▶ **Provided information**:
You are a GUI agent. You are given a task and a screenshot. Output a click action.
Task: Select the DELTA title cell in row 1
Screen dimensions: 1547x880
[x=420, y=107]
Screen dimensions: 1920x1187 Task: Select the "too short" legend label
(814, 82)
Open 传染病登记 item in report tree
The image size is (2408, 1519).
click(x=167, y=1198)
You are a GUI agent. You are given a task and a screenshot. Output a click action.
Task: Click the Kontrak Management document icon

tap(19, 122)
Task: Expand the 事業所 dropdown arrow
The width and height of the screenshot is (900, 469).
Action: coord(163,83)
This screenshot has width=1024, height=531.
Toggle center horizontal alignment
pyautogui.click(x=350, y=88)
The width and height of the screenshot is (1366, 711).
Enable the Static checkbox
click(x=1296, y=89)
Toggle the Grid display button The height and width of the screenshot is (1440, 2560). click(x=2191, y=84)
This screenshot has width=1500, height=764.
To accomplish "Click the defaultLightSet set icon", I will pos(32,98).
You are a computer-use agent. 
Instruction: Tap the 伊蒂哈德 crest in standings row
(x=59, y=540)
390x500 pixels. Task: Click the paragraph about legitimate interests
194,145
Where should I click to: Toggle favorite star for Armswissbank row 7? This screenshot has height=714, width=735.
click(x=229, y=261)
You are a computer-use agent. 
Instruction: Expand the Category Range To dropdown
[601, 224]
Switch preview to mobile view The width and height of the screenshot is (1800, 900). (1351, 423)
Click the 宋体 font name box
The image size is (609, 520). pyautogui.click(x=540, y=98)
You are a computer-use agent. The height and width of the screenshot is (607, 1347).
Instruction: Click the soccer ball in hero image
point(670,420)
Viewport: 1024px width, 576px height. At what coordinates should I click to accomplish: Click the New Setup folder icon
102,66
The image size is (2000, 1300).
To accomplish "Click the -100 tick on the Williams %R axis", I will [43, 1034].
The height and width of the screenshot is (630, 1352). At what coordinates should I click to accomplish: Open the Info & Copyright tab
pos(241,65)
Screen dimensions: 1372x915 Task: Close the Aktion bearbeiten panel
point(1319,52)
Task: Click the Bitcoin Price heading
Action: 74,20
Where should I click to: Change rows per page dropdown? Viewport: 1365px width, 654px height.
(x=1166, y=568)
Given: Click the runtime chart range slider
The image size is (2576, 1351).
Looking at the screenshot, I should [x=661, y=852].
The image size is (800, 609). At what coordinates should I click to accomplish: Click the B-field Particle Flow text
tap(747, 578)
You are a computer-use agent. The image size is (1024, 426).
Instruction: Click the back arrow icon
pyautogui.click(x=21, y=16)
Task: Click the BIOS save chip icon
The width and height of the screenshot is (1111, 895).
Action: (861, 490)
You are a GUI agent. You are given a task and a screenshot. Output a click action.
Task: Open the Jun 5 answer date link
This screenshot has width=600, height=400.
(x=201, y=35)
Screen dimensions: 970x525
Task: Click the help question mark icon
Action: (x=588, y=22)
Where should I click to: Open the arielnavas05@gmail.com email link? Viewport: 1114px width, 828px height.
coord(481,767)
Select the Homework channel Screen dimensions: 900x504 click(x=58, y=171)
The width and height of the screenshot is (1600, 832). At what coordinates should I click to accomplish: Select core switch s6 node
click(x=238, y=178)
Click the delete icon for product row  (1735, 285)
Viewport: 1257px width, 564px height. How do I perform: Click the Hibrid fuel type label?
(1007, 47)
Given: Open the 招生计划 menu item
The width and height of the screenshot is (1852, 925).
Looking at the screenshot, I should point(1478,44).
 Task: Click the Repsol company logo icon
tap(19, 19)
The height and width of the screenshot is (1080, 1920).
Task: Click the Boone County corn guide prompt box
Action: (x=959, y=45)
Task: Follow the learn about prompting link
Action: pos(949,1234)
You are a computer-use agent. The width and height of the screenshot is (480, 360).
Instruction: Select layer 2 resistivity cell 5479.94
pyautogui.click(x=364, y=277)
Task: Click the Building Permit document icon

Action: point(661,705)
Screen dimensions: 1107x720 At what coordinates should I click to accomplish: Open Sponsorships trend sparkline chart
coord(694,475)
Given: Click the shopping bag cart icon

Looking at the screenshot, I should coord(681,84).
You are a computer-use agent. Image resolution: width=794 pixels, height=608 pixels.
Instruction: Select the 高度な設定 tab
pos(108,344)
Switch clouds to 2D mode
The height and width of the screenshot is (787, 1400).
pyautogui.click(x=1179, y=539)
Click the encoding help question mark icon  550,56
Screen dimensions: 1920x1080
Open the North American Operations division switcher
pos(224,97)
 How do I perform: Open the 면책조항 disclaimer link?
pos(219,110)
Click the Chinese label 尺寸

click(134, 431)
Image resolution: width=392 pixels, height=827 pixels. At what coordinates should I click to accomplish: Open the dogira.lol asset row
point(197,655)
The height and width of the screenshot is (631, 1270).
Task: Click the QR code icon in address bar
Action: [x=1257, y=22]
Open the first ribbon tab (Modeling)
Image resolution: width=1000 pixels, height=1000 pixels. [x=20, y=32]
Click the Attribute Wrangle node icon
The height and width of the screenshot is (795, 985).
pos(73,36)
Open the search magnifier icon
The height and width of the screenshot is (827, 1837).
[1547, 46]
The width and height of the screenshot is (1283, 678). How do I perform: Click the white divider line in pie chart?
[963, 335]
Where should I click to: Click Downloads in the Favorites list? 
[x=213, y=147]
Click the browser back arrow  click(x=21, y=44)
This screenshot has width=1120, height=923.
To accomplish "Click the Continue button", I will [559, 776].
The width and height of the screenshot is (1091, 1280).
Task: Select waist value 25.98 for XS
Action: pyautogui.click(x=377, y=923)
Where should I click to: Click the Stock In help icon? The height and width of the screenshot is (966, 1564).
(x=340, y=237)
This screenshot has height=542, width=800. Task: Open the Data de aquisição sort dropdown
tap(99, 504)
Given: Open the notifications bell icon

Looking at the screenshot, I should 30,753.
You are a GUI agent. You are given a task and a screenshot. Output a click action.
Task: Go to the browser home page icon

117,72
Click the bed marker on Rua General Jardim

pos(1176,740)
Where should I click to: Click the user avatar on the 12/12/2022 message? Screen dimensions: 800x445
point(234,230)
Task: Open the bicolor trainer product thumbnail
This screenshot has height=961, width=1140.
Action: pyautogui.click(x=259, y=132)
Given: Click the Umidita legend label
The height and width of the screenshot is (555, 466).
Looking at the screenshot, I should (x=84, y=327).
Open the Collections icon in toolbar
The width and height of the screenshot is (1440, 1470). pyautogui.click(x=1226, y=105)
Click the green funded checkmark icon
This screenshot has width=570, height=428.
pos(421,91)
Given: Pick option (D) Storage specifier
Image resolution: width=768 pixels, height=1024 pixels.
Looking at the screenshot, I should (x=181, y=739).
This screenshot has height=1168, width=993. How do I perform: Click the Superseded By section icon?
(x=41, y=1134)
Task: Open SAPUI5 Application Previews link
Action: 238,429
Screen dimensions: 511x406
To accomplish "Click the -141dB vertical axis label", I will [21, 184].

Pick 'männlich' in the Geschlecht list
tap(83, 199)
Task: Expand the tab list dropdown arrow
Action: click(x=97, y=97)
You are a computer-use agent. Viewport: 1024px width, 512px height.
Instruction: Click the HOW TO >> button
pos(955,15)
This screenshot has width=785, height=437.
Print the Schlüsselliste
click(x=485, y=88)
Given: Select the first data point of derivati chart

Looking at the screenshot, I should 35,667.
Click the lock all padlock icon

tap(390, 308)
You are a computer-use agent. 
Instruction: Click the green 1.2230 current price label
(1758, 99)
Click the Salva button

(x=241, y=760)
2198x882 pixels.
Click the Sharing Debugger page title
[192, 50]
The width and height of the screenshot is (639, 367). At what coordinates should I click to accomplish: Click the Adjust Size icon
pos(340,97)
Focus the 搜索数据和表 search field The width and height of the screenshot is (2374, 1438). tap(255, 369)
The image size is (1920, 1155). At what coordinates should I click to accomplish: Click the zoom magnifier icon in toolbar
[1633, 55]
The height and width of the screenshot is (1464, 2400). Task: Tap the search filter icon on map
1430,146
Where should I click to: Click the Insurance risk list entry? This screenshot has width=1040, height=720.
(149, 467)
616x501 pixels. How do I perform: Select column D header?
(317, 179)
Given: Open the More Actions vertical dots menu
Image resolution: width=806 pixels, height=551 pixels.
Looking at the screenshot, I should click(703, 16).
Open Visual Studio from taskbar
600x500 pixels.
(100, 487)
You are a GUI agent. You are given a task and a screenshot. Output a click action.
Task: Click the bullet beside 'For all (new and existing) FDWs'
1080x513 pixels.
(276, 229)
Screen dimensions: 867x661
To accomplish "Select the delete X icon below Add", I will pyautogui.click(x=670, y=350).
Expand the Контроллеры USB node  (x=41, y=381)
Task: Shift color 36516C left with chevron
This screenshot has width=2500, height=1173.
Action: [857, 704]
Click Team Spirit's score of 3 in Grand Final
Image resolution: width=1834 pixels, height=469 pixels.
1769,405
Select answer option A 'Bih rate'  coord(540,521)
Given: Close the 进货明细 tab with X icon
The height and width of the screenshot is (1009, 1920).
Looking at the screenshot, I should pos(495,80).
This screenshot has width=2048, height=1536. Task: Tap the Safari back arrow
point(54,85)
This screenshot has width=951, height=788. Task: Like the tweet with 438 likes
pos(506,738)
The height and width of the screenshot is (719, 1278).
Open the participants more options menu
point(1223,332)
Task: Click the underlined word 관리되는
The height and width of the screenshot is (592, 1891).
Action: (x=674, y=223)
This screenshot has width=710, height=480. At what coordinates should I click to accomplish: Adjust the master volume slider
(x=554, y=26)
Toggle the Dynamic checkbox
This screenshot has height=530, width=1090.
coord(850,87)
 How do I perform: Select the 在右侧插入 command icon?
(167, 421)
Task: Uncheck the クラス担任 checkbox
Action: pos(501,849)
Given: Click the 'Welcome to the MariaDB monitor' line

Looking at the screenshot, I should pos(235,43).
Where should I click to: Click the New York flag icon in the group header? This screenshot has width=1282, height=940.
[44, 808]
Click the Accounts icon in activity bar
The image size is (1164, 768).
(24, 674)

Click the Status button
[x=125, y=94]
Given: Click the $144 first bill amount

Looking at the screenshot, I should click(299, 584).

▶ **Exercise description**:
Rewrite the lines starting at the one that contains "Given: Open the 招生计划 menu item" and ending at the one that contains "Click the encoding", with "icon" changed to "symbol" and nothing else altered. Give only those lines.

▶ **Exercise result**:
Given: Open the 招生计划 menu item
The width and height of the screenshot is (1852, 925).
Looking at the screenshot, I should point(1478,44).
 Task: Click the Repsol company logo symbol
tap(19, 19)
The height and width of the screenshot is (1080, 1920).
Task: Click the Boone County corn guide prompt box
Action: (x=959, y=45)
Task: Follow the learn about prompting link
Action: pos(949,1234)
You are a computer-use agent. The width and height of the screenshot is (480, 360).
Instruction: Select layer 2 resistivity cell 5479.94
pyautogui.click(x=364, y=277)
Task: Click the Building Permit document symbol

Action: point(661,705)
Screen dimensions: 1107x720 At what coordinates should I click to accomplish: Open Sponsorships trend sparkline chart
coord(694,475)
Given: Click the shopping bag cart symbol

Looking at the screenshot, I should coord(681,84).
You are a computer-use agent. Image resolution: width=794 pixels, height=608 pixels.
Instruction: Select the 高度な設定 tab
pos(108,344)
Switch clouds to 2D mode
The height and width of the screenshot is (787, 1400).
pyautogui.click(x=1179, y=539)
Click the encoding help question mark symbol  550,56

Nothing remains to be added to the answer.